Another interesting comparison was between the Yamamoto A-08 and the aforementioned Fi 2A3. As I hinted above, the A-08 was quieter, and its midrange was warmer—more typically "tube-like"—than the Fi's, whether the latter was used with 45 or 2A3 tubes. I suspect the extra warmth comes from the Yamamoto's coupling caps, whereas the Fi is direct-coupled. For its part, the Fi had a greater, more bell-like clarity in its upper ranges, with note decays that sounded cleaner and more extended. I prefer the Fi's bass registers when I run it with 45s—in which case the Fi and the Yamamoto ran neck and neck, both delivering fast, detailed, yet trimly colorful reproduction, particularly of deep piano notes. These two somewhat different-sounding amps were both superb—which, I imagine, is another bone of contention where cranky seniors are concerned.
Here's one more thing some elder audiophiles won't want to hear: The Yamamoto A-08 was fun to have, fun to use, fun to look at, fun to swap tubes in and out of, and, most of all, fun to listen to. I'm quite sure the rest of my system thought it was fun to have around, too.
A great amp: The Yamamoto A-08 is a fine alternative to dense, boring, unmusical high-end audio products. It's a handcrafted consumer-electronics product—an animal that most people thought was extinct—yet it sells for less than the price of many comparable mass-produced products. In short, it's a howling bargain. The Yamamoto A-08 stands alongside the Lamms, the Fis, the Wavacs, the Komuros, the Wavelengths, and other handcrafted amplifiers in its aspiration to transmit the soul of music by embodying some of the soul of its maker. That's all there is to it, really: It has soul.
Footnote 1: Sorry: I own two pairs of Lowthers, but both are the 15-ohm variety.

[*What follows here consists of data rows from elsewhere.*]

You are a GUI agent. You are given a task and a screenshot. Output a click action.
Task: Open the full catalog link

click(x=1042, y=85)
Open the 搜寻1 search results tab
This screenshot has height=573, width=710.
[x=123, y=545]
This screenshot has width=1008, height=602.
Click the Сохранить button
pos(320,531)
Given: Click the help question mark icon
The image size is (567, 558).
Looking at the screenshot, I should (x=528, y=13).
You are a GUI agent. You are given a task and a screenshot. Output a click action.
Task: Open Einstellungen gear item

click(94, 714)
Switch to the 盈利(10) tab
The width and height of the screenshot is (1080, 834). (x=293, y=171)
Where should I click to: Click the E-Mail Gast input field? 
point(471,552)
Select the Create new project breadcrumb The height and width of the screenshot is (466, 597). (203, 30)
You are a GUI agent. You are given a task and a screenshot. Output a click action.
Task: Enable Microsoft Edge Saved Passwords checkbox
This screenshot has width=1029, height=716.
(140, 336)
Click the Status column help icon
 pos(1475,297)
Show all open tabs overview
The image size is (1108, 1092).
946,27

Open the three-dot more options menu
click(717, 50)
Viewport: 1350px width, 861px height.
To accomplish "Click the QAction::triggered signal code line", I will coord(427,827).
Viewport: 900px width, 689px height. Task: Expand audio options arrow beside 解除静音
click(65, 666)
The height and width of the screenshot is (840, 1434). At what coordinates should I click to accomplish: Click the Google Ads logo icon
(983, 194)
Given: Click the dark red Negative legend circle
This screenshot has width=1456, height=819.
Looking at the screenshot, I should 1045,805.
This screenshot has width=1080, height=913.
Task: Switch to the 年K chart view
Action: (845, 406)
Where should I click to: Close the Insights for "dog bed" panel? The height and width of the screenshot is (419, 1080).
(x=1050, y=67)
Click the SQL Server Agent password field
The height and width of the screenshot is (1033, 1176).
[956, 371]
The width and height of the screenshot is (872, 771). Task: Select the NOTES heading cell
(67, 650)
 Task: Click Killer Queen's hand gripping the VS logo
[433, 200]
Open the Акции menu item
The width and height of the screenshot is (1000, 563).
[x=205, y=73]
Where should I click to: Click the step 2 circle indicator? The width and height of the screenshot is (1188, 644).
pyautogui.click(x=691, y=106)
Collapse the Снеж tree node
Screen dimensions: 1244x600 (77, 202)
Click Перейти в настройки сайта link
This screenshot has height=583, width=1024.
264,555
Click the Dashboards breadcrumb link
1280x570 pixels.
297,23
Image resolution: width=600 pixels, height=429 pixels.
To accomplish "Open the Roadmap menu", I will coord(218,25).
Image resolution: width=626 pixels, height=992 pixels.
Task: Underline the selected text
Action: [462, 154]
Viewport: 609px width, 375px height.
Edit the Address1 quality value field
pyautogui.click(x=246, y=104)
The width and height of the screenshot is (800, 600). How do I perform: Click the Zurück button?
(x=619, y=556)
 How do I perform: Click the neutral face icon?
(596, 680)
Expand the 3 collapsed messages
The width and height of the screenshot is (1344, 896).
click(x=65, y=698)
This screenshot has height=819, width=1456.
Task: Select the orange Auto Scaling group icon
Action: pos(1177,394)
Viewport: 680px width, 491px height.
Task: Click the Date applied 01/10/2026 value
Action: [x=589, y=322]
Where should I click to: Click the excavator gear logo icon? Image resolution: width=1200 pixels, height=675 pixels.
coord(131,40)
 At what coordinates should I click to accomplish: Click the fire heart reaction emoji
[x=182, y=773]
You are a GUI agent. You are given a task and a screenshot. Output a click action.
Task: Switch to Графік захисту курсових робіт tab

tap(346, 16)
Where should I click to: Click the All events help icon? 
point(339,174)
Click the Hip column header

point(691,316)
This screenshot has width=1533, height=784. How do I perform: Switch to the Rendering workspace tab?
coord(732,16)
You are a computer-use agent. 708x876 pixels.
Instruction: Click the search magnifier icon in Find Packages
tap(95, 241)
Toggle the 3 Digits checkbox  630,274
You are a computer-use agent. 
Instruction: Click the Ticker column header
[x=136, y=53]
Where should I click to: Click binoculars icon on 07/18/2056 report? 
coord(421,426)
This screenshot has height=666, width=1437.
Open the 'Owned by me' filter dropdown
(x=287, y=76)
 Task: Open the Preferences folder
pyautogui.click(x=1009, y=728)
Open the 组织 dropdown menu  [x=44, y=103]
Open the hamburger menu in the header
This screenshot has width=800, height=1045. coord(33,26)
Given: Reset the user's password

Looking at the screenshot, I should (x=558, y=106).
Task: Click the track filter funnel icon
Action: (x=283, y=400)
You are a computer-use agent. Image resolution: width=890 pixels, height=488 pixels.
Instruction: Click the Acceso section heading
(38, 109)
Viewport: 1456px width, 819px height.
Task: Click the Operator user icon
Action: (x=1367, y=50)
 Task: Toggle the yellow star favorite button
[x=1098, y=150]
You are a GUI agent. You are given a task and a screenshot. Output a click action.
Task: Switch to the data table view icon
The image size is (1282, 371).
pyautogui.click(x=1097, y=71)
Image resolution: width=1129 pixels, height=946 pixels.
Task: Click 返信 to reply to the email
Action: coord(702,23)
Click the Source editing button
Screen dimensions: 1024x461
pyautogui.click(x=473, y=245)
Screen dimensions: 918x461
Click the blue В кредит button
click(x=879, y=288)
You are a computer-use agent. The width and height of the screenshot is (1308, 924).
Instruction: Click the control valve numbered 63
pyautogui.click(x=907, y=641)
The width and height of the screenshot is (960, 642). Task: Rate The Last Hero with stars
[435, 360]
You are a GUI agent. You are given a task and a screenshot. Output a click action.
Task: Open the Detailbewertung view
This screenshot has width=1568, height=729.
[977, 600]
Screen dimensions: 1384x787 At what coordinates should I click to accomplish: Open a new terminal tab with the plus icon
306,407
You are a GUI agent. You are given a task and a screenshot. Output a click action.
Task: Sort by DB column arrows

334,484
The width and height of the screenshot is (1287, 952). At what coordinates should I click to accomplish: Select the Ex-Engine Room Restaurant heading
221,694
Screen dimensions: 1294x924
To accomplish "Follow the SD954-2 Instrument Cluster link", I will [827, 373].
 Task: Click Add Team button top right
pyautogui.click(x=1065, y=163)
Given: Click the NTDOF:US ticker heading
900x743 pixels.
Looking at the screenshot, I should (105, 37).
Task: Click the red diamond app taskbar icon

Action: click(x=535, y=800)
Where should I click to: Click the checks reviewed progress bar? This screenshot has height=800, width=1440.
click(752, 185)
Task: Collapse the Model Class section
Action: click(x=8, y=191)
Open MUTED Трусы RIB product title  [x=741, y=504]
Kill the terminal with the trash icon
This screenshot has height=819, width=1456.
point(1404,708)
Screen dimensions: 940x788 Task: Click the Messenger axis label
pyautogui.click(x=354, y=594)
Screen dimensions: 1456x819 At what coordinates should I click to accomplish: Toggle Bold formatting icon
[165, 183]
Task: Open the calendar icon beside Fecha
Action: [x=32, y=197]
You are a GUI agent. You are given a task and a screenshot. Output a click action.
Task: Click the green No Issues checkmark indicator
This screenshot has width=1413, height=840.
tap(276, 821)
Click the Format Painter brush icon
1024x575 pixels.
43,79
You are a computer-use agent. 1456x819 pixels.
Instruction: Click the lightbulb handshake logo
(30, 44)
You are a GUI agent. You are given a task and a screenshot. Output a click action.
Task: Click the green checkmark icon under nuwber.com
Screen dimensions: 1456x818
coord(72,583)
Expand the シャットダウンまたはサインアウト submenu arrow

Footnote 2: My previous experiences with the 45 center around that triode's use in my Fi 2A3 Stereo amp, which can be adapted to the 45 by swapping its 5V4 rectifier tube for a lower-output 5Y3. That doesn't make for an entirely fair comparison, of course; the Fi's output transformers and a few other bits are suited more for the 2A3 triode, which also draws more filament current, and so can be counted on to hum more, too.